Nevertheless, we think Wall Street’s concern is overstated because it does not account for seasonality. Cable subscriptions tend to rise in the fall and winter and drop in the spring and summer. When we adjust for seasonality, the loss for the past year is approximately 1.2 million households, not the 2.3 million that annualizing the second quarter number would generate.
But the pressure is real. Multi-channel subscriber counts are being squeezed by the rise of subscription-based streaming services. At the same time, TV advertising revenues are pressured by declining ratings as consumers spend more time on SVOD and other video services, and by competition for marketers’ dollars from newer digital video channels such as YouTube and Facebook.
Analysts such as Bernstein’s Todd Juenger estimate that the license fees paid by SVOD providers to big content owners are between $3 billion and $4 billion annually, and that the multi-channel TV market has approximately 100 million households paying $80 a month, approximately half of which goes to content owners. Combine this with potential national advertising revenue, and you are looking at a $100 billion market.
When streaming services first emerged, the viewing they attracted was largely additive to TV viewing, making any license fee revenues a great deal for content owners. However, if the $3 billion to $4 billion in fees is compromising $100 billion in subscription and advertising revenues and curtailing future growth, the pricing needs to be revisited.
Recently announced deals for programs such as “Sesame Street,” “Seinfeld” and the new program featuring the “Top Gear” hosts have featured heavy increases in license fees. Even with these increases, are current prices a good deal for the media companies, who have increasingly licensed their content to SVOD providers?
To understand the value of content on SVOD services, content owners need to understand how many people are watching, their demographic information and how their content compares against other programming. This transparency should come from industry-wide measurement directly comparable to today’s TV ratings.
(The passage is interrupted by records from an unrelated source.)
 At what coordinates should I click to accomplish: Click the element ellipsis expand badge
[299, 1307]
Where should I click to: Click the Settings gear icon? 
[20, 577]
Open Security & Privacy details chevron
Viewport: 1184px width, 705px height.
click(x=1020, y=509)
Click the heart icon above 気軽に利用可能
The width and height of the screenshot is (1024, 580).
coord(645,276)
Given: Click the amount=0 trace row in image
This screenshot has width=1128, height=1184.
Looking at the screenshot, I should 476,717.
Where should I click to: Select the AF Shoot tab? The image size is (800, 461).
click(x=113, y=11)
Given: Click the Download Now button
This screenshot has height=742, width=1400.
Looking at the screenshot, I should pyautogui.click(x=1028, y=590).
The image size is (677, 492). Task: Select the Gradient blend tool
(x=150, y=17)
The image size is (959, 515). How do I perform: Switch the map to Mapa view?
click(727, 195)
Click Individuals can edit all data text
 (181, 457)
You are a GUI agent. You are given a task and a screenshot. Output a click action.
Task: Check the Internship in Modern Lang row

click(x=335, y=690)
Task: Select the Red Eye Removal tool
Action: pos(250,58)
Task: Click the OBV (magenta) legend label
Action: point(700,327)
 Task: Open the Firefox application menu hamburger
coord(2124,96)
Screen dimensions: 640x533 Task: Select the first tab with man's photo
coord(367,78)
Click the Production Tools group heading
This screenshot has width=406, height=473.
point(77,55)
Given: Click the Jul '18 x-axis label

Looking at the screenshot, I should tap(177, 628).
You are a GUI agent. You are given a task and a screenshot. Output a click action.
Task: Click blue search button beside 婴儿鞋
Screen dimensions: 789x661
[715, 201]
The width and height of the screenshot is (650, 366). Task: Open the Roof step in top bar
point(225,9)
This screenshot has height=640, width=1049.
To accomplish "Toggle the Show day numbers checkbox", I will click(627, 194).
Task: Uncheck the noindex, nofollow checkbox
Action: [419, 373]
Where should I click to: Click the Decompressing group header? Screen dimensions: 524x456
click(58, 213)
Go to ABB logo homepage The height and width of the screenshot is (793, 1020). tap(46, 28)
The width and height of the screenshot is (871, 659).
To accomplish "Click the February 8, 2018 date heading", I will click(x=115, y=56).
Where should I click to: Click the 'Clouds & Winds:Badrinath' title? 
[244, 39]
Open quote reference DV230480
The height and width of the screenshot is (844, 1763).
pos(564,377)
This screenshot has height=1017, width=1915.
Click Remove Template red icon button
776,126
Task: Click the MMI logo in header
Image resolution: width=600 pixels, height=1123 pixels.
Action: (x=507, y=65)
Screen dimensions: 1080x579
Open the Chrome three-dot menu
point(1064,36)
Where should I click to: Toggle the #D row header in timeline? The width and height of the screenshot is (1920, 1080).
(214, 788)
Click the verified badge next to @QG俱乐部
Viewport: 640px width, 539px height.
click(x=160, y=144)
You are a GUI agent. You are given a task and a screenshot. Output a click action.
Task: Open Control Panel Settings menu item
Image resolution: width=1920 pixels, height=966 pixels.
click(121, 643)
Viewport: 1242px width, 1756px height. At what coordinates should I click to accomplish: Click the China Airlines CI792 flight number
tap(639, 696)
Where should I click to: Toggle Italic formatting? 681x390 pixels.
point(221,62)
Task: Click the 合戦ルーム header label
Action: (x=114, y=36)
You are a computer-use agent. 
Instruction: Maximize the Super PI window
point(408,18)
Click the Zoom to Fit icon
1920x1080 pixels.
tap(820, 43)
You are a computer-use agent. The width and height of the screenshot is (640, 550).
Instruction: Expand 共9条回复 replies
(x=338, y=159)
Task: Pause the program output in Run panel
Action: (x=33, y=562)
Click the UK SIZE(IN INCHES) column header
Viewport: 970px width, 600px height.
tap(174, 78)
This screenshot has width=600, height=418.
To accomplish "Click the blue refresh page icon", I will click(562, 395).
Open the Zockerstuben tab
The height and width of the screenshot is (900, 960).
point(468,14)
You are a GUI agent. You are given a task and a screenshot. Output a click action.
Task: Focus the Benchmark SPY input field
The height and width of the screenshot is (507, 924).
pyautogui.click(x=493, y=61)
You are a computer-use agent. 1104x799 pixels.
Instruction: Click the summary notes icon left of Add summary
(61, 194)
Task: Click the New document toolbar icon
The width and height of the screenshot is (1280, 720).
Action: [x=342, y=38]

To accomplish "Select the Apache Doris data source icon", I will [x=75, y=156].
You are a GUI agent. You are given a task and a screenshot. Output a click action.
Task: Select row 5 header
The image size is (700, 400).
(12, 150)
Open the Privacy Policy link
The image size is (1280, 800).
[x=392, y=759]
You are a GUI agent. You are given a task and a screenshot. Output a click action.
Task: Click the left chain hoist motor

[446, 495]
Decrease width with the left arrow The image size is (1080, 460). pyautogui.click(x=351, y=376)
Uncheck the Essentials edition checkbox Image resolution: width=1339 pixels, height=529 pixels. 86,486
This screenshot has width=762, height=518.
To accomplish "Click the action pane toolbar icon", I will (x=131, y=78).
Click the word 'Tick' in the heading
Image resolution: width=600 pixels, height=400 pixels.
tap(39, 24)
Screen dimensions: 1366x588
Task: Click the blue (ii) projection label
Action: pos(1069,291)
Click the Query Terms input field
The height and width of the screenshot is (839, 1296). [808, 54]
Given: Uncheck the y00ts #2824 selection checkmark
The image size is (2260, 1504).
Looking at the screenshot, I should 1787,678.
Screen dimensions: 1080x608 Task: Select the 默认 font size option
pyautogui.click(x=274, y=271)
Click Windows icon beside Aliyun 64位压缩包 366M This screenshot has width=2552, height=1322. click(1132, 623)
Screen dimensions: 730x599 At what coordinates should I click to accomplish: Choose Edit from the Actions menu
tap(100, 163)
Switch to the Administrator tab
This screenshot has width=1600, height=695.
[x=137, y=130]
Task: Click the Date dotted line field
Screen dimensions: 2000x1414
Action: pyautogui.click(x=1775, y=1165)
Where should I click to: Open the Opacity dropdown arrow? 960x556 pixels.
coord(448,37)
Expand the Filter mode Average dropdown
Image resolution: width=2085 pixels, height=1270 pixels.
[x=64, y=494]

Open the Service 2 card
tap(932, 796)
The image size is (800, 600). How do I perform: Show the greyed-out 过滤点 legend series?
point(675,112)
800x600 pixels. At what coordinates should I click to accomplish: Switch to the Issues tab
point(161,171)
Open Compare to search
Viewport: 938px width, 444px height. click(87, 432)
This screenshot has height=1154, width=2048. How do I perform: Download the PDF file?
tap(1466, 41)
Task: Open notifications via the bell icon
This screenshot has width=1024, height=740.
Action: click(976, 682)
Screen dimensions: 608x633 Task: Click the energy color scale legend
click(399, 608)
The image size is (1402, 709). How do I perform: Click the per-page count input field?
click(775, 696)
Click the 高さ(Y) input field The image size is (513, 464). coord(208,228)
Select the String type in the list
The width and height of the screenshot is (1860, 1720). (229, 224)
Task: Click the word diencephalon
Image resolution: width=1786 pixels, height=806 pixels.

This would also help prevent the ‘prisoners dilemma’ faced by media companies should they decide to pull their shows and films from SVOD services, only to learn that peers haven’t followed suit.
Only comprehensive, independent and comparable measurement of audience behavior on SVOD services will make it possible to get license fee pricing right. Services such as Netflix periodically report some information to content owners, such as how many people viewed their programs. However, this metric does not include two essential components required to enable rights owners to compare the value of an “eyeball” on ad-supported TV to one on an SVOD service – a total market view of all SVOD programs and services and a count of unique viewers.
In December of last year, Nielsen announced plans to measure SVOD services like Netflix, and today we are working with a number of studios to help them understand audience viewing of programs through the use of audio signatures.
However, full measurement for every program, reported daily, in a format directly comparable to the existing ad-supported TV ratings is required to solve the license fee dilemma. This requires rights owners to insist that watermarks be carried on all SVOD services as they are on most other forms of TV and video. This will go a long way to restoring much needed balance to – and confidence in – the media sector.